● PAGE EXCERPT

John Allsopp to Inaugurate ‘The Web Behind’

Published 12 years, 3 weeks past

Jen Simmons and I are very pleased to announce that our first guest on The Web Behind will be none other than John Allsopp.

Hailing from Sydney, Australia, John by himself has seen and done more on the web than most web teams put together.  First encountering the web in the early 1990s, he built one of the very first CSS tools, Style Master, and a number of other web development tools; published a wealth of information like support charts and free courses; wrote the deeply insightful and far-seeing article “A Dao of Web Design”; influenced the course of the Web Standards Project; and founded a successful international conference series that continues to this day.

We’re incredibly excited to have John as our inaugural guest, and hope you’ll join us for the live recording this Thursday, September 20th at 6pm Eastern/3pm Pacific.  That’s also Friday, September 21st at 8am Sydney time, and 2200 UTC if you want to calculate your own local offsets.  The time zone dance is the reason we’re recording the first show at that particular time.  Moving forward, the plan is to record on Wednesdays, usually mid-afternoon (US Eastern) but sometimes in the morning — again, depending on the time zones of our guests.

Be able to say you were there when it all started:  please join us for the live recording, and subscribe to get the finished podcasts as they’re released.  We already have some great guests lined up for subsequent shows — more on that as we firm up dates and times — and some interesting plans for the future.  We really hope you’ll be there with us!


The Web Behind

Published 12 years, 4 weeks past

Whenever I meet a new person and we get to talking about our personal lives, one of the things that seems to surprise people the most, besides the fact that I live in Cleveland and not in New York City or San Francisco, is that I have a Bachelor’s of Art in History.  The closest I came to Computer Science was a minor concentration in Artifical Intelligence, and in all honesty it was more of a philosophical study.

To me, history is vital.  As a species, we’ve made a plethora of mistakes and done myriad things right, and the record (and outcomes) of those successes and failures can tell us a great deal about how we got to where we are as well as where we might go.  (Also, from a narrative standpoint, history is the greatest and most authentic story we’ve ever told — even the parts that are untrue.)  The combination of that interest and my ongoing passion for the web is what led me to join the W3C’s recently formed Web History Community Group, where efforts to preserve (digital) historical artifacts are slowly coalescing.

● WHAT YOU ARE ASKED TO DO
Please write out the blog excerpt about The Web Behind from "John Allsopp to" up to and including "than John Allsopp.".

● Saved entries
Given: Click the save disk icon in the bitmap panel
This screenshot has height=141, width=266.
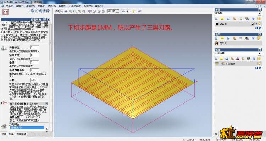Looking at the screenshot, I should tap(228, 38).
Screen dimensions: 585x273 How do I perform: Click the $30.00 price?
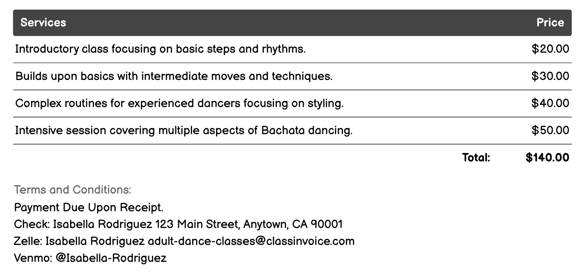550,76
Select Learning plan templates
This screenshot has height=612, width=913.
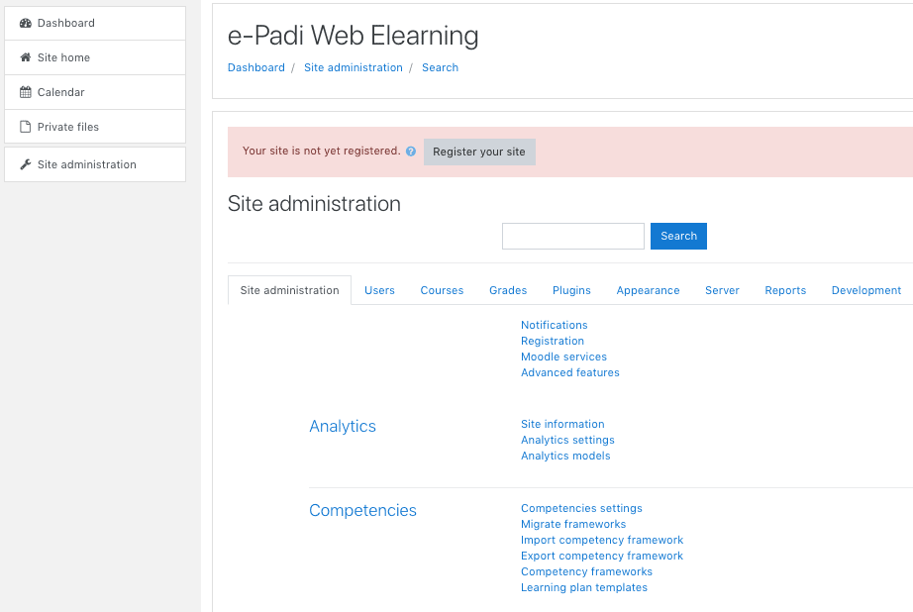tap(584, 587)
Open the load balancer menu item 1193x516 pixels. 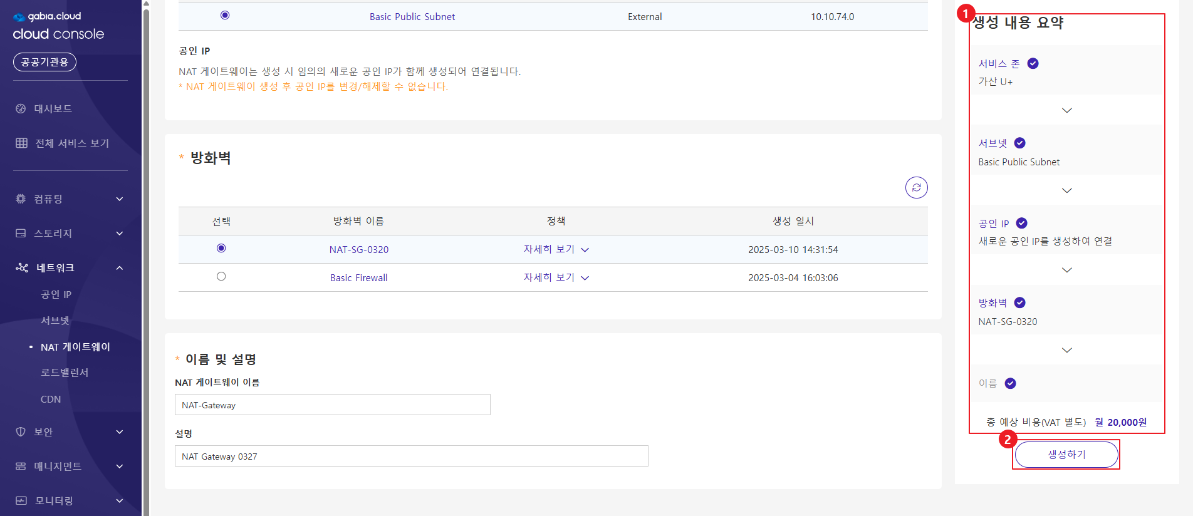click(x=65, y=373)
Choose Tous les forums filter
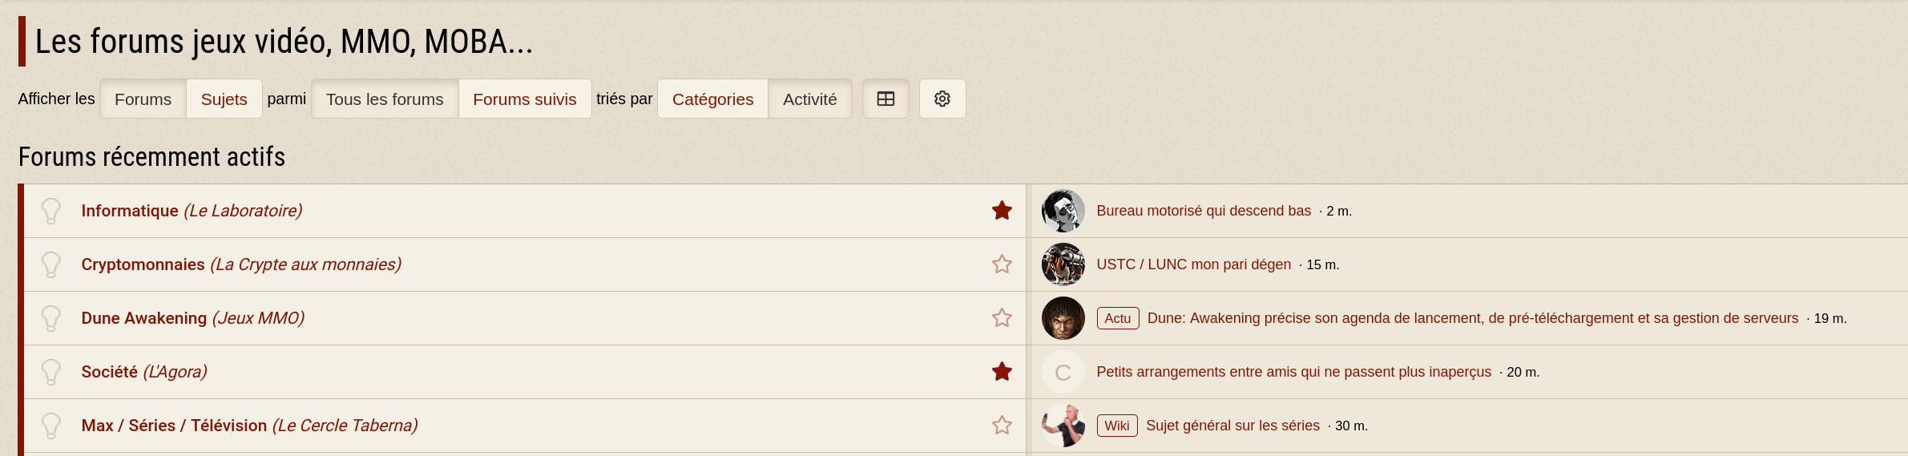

● ANSWER TO THE PROBLEM
John Allsopp to Inaugurate ‘The Web Behind’

Published 12 years, 3 weeks past

Jen Simmons and I are very pleased to announce that our first guest on The Web Behind will be none other than John Allsopp.